Sunday, January 1, 2006

Jerusalem Flow and Flourish, By Michoel Muchnik

Jerusalem Flow and Flourish
By Michoel Muchnik

On display at
K'hal Tzemach Tzedek Lubavitch of Monsey
2 Langeries Drive, Monsey, New York 10952


The world is in a constant state of flow, as G-d’s abundant blessings flow down upon us. By harnessing and embracing the flow, we assist G-d in bringing the world to a state of flourish.

The Torah is compared to water. Just as a fish cannot survive without being immersed in water, so too, the Jewish people need to be in a perpetual state of being surrounded by water – Torah.

The three waterfalls depicted in the piece represent the spiritual dimensions of Chochma - wisdom , Bina – understanding and Daas - knowledge , colloquially known by their abbreviation as Chabad. These are like the Torah, emanating from on high, flowing down to permeate this world. So too, within every person, the three attributes of Chabad flow into the seven other Middos - qualities.

The water is pictured seeping into every available crack or space, no matter how low, so too must the Torah find its way into our Middos as represented by our thoughts, speech and action. The rivulets flow down, nurturing the parched earth of our souls, exiled from G-d’s side and cause a spiritual ascension. This in turn grows and feeds the many levels of the ground ultimately leading to an overflowing, blooming and flourishing expression of a yearn to rise higher, as depicted by the flowering pots.
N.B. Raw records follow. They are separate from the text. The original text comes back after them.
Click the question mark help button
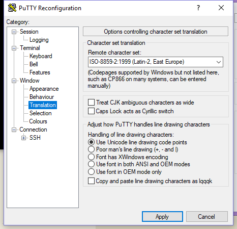pyautogui.click(x=198, y=8)
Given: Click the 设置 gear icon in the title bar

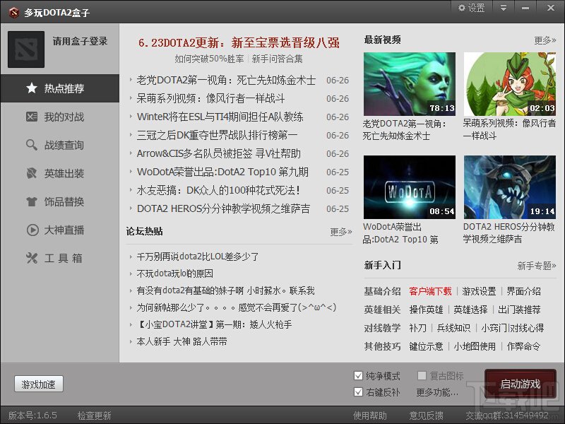Looking at the screenshot, I should point(462,8).
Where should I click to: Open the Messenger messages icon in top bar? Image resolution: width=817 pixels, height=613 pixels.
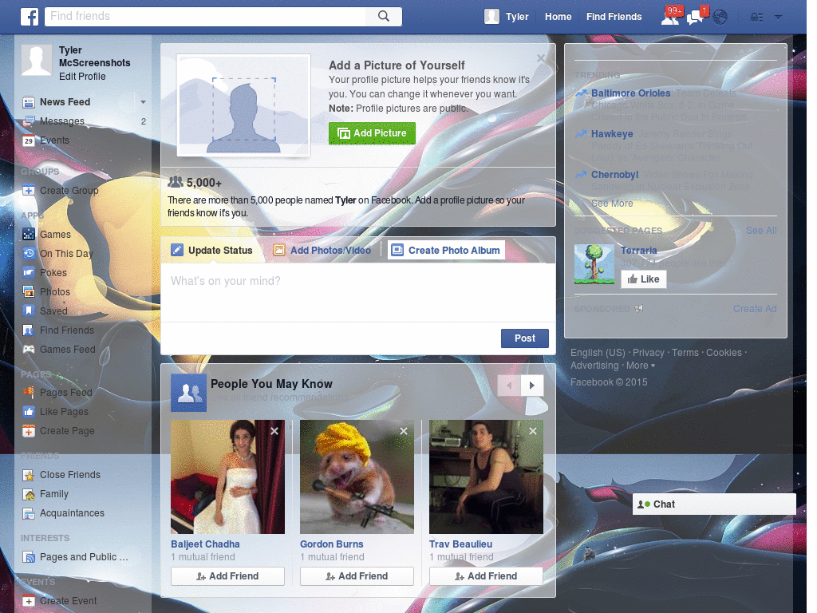click(x=695, y=17)
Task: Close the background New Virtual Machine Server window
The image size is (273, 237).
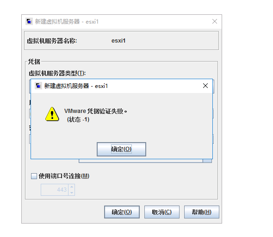Action: pos(215,21)
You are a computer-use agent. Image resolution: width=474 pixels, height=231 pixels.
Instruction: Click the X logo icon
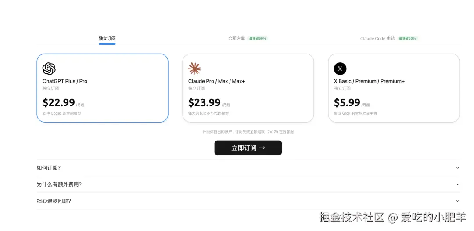[x=340, y=69]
Rabbi Yisroel Baal Shem Tov taught us that the earth is filled with underground wellsprings and hidden treasures. We find these only through digging in the recesses of our soul and uprooting the essence within us, the most treasured of all treasures, our G-dly spark.
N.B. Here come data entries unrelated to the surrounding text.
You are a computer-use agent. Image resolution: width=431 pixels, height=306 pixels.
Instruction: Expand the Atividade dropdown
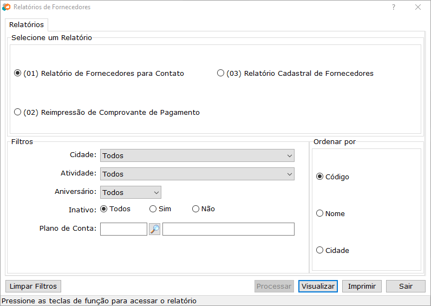197,174
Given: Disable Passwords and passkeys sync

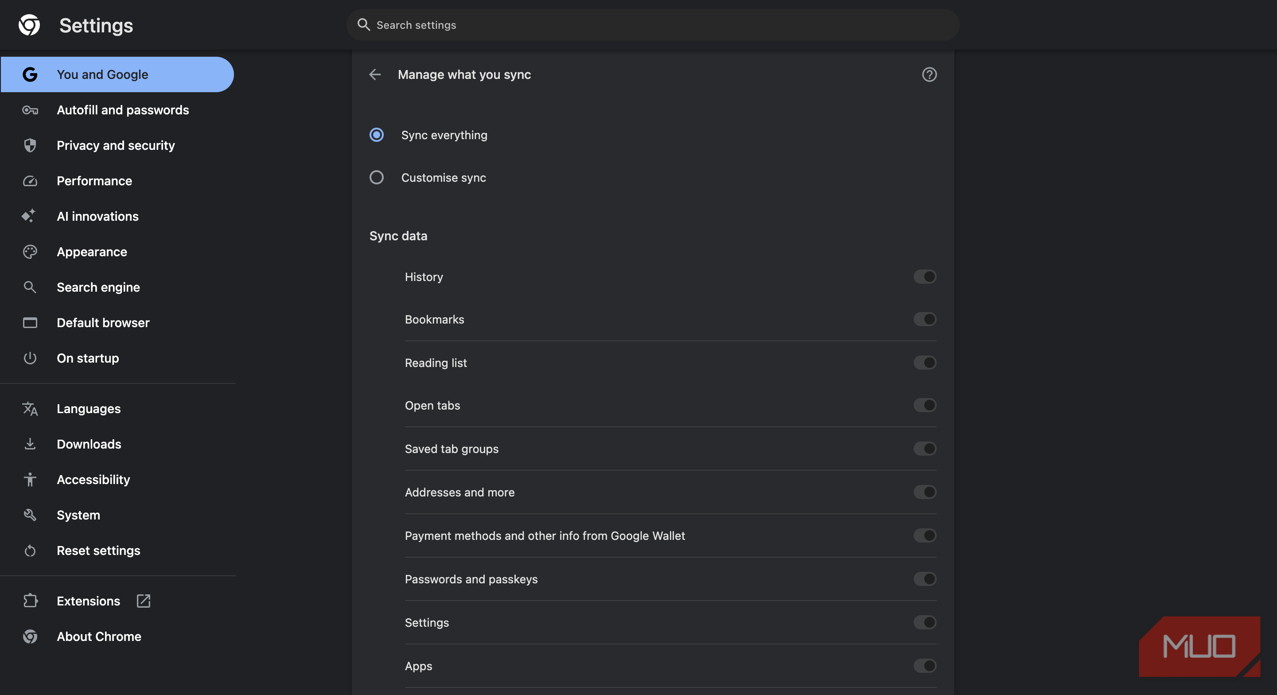Looking at the screenshot, I should [x=925, y=579].
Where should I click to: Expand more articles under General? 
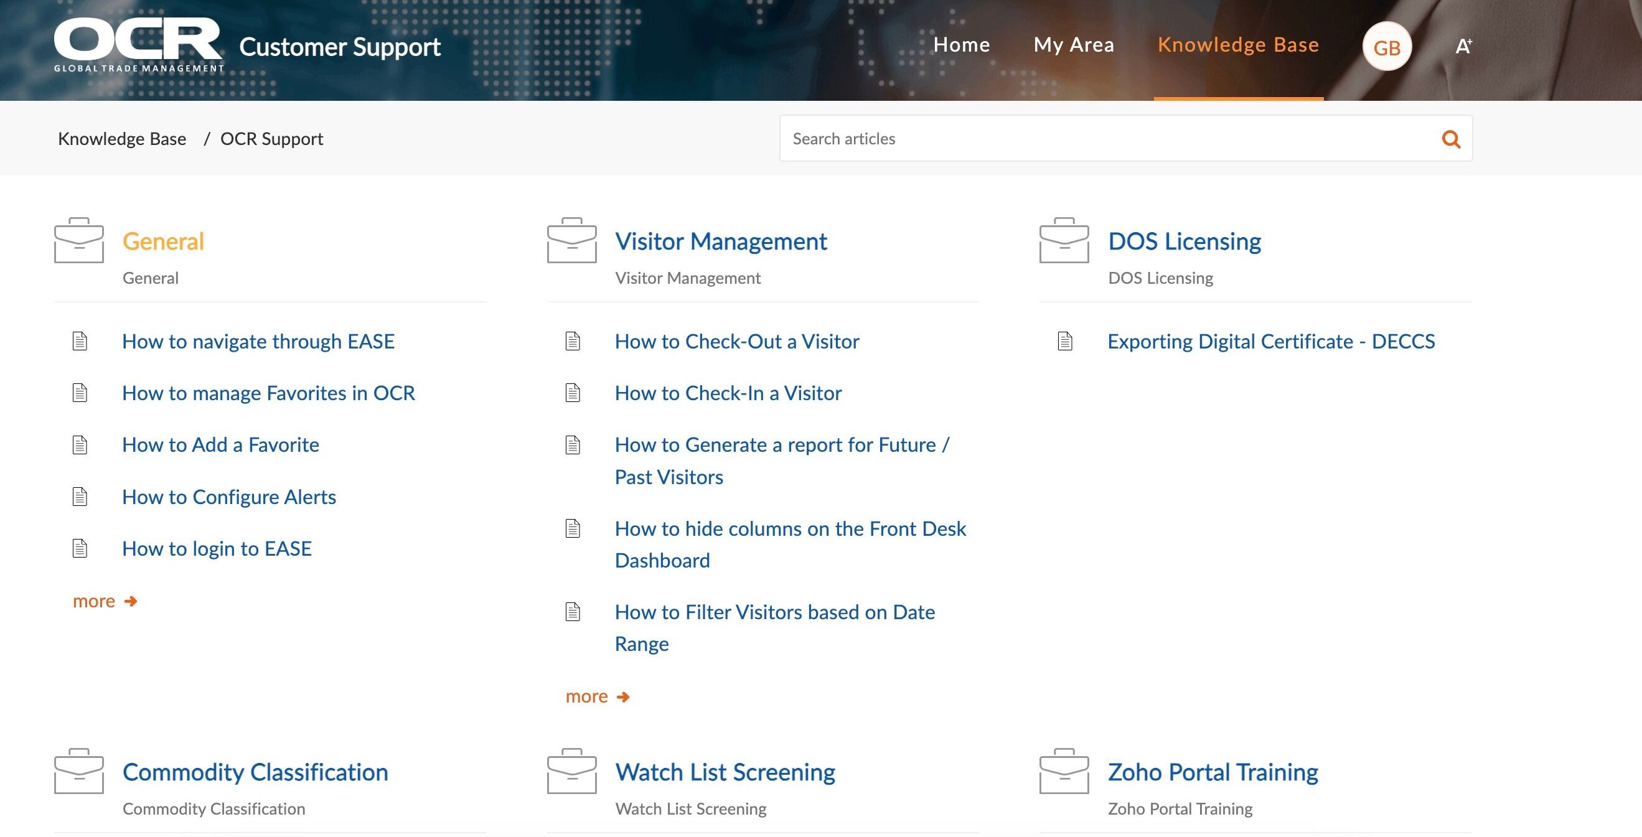(x=105, y=601)
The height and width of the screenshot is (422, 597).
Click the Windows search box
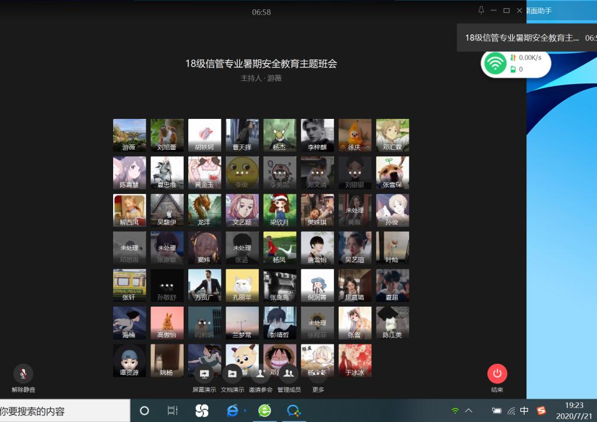click(64, 411)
Our development as Jews was put in place by the three unions of the Matriarchs and the Patriarchs. It is written in Kabbalah that they represented the three Middos, which feed all the other Middos. Chessed – kindness, Gevurah – strength and Tiferes – beauty. In the background to the right is Avrohom’s famous open four-door tent, representing the attribute of kindness and placed on the right as the right side spiritually represents kindness. The left side corresponds to the attribute of strength, the domain of Isaac and symbolized by the ram, a reminder of the stern and strong hand needed to carry out the offering up of Isaac at Mount Moriah.
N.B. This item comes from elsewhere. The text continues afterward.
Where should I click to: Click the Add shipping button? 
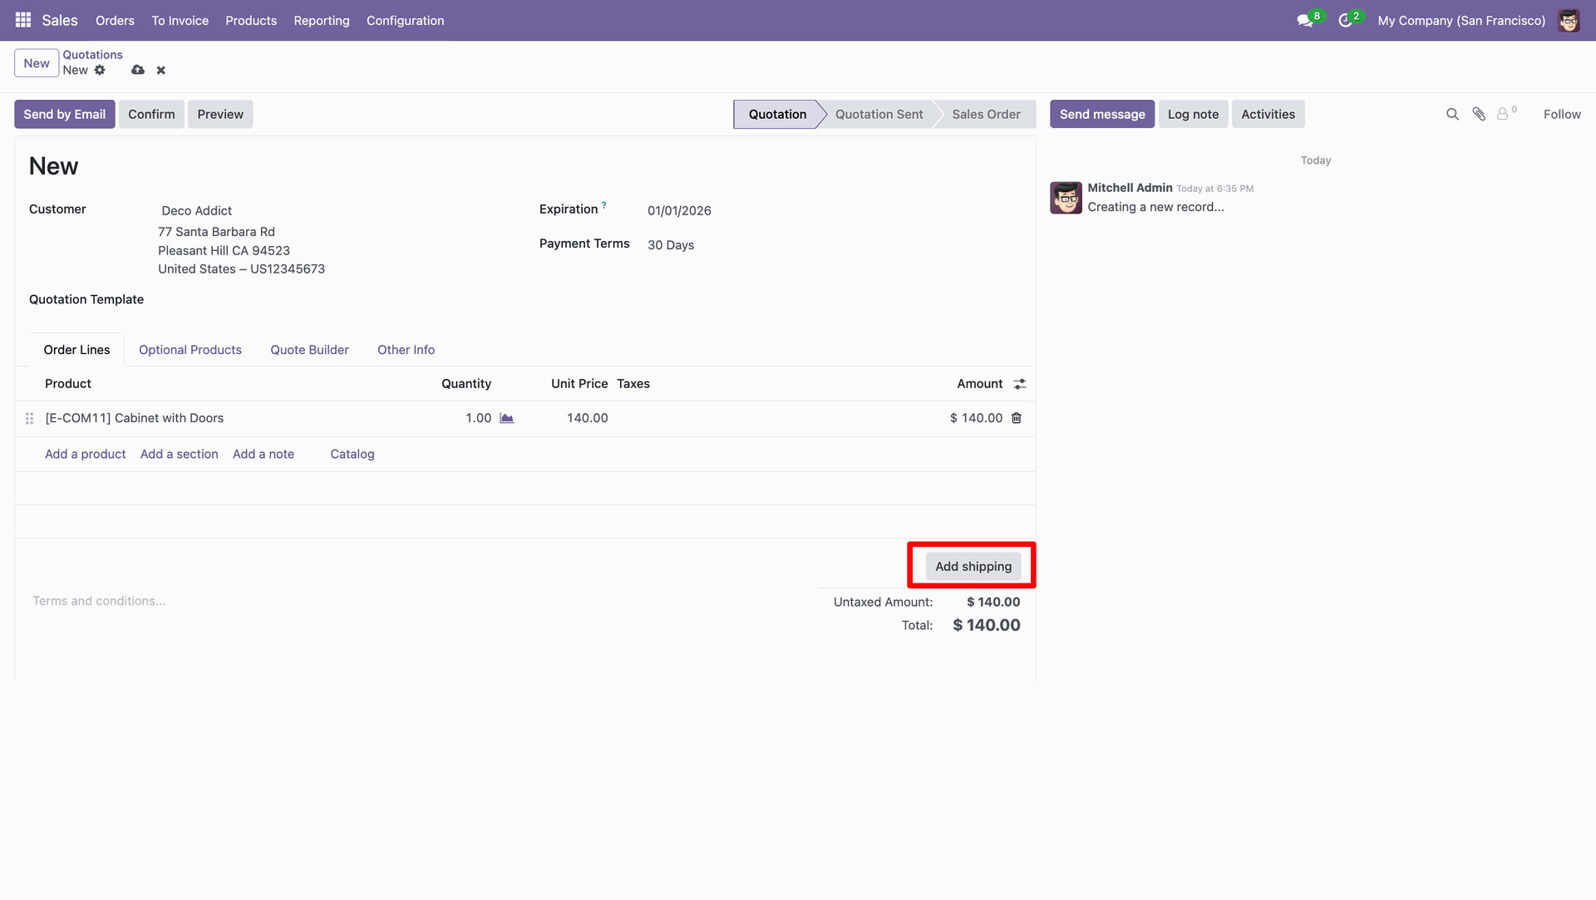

In the midst of these two concepts stands Jacob, the perfect fusion of strength and kindness, representing beauty. There are many lovely ideas and stimulus in this world, but true beauty is the merging of them, as the colors of the rainbow. Jacob is expressed by the gathering of small jars, the jars which he returned to gather after his fight with the angel of Esau. Jacob gathered the jars in order to utilize them in the service of the Almighty. Similarly, we are entrusted not only to gather the jars and utilize them, but to gather even the shards. These are the shards or sparks which were broken and shattered in the transition of the world from a state of chaos to creation. Chassidic philosophy teaches that the world will be ready for redemption after these sparks are all gathered and elevated, which will bring the world to a state of true Tiferes – beauty.

Jerusalem is the spiritual center of the world, but on what does the world stand? Our Sages teach that the world stands on three things; Torah, Avodah – service and Gemillus Chassadim- acts of kindness.

Depicted in the windows of the Jerusalem interiors are the Synagogue, the Tallis and Tefillin – representing Avodah. The home full of Torah books on the shelves represent Torah, and the Tzedakah charity box represent Gemillus Chassadim.

Jerusalem, the heartbeat of the Jewish nation, receives the flow and the hint of flourish, all from G-d. Our mission is to cause that flourish, to flow back, to flood. As is written in the book of Isaiah and highlighted by the great Maimonides, “The world will be filled with the knowledge of G-d like the waters of the sea cover the earth,” with the imminent coming of our righteous Moshiach.